In this section, we will use Taylor series to derive a centered finite difference scheme leading to a finite difference approximation of the 2-pt BVP  $-u''(x)=f(x)$ for $x\in(0,1)$ with $u(0)=u(1)=0$. Specifically, we will derive an $A\in\mathbb{R}^{n\times n}$ of the form

$$
\large A = \begin{pmatrix}
                    2 & -1 & 0 & \cdots & 0 \\
                    -1 & 2 & -1 & \ddots & \vdots \\
                    0 & \ddots & \ddots & \ddots & 0 \\
                    \vdots & \ddots & -1 & 2 & -1 \\
                    0 & \cdots & 0 & -1 & 2
           \end{pmatrix}
$$

and a data vector $b$ of the form

$$
\large b = h^2\begin{pmatrix}
                        f(x_1) \\
                        f(x_2) \\
                        \vdots \\
                        f(x_n)
               \end{pmatrix}
$$


that gives us the discrete problem $Av=b$ where $v\in\mathbb{R}^n$ has the property that $v_j\approx u(x_j)$.

- The $h^2$ comes from discretizing the differential operator $L=\frac{d^2}{dx^2}$ with the centered finite difference scheme. 

  - It is perhaps slightly strange that we put this on the data vector instead of on $A$.

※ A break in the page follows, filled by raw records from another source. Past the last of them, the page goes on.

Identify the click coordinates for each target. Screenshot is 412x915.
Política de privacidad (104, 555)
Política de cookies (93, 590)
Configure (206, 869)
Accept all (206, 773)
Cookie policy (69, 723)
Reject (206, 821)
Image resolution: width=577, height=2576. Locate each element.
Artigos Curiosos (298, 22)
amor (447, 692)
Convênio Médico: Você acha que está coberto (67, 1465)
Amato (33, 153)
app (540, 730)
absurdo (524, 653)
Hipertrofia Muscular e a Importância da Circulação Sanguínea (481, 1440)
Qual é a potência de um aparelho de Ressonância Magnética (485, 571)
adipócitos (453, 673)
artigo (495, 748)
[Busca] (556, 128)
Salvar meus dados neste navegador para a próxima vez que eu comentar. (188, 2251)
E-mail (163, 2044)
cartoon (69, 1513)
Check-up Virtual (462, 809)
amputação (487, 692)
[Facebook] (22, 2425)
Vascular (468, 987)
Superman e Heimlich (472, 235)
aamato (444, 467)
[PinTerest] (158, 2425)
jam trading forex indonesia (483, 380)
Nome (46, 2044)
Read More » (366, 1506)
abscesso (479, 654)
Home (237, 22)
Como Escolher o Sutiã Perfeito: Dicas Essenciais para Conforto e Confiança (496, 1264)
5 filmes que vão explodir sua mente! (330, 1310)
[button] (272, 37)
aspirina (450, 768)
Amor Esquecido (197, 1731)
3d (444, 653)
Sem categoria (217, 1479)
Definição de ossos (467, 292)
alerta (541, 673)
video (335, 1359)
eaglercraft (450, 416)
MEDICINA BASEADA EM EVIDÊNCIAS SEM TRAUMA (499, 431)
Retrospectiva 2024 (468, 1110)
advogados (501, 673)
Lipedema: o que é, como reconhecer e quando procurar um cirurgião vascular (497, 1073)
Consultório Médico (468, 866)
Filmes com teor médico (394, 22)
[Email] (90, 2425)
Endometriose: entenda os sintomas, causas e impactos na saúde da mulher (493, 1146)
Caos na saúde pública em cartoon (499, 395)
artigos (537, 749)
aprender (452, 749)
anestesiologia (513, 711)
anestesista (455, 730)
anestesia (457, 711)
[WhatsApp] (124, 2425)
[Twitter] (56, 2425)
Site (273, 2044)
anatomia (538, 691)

  - In [Section 2.3](Chp2Sec3.ipynb), we see that $\frac{1}{h^2}A$ defines the difference operator $L_h$ that is the discrete counterpart to $L$.
  
  - So, why don't we "attach" this $h^2$ on $A$ in the form of a multiplicative factor of $1/h^2$? 
  
    - Well, remember that we need to *solve* $Av=b$ for $v$. So, even if we multiplied $A$ by $1/h^2$, we then need to "undo" this when solving for $v$. This saves us computational effort.


- How do we *solve* $Av=b$ in practice? Gaussian elimination is a method that should be familiar from undergraduate linear algebra.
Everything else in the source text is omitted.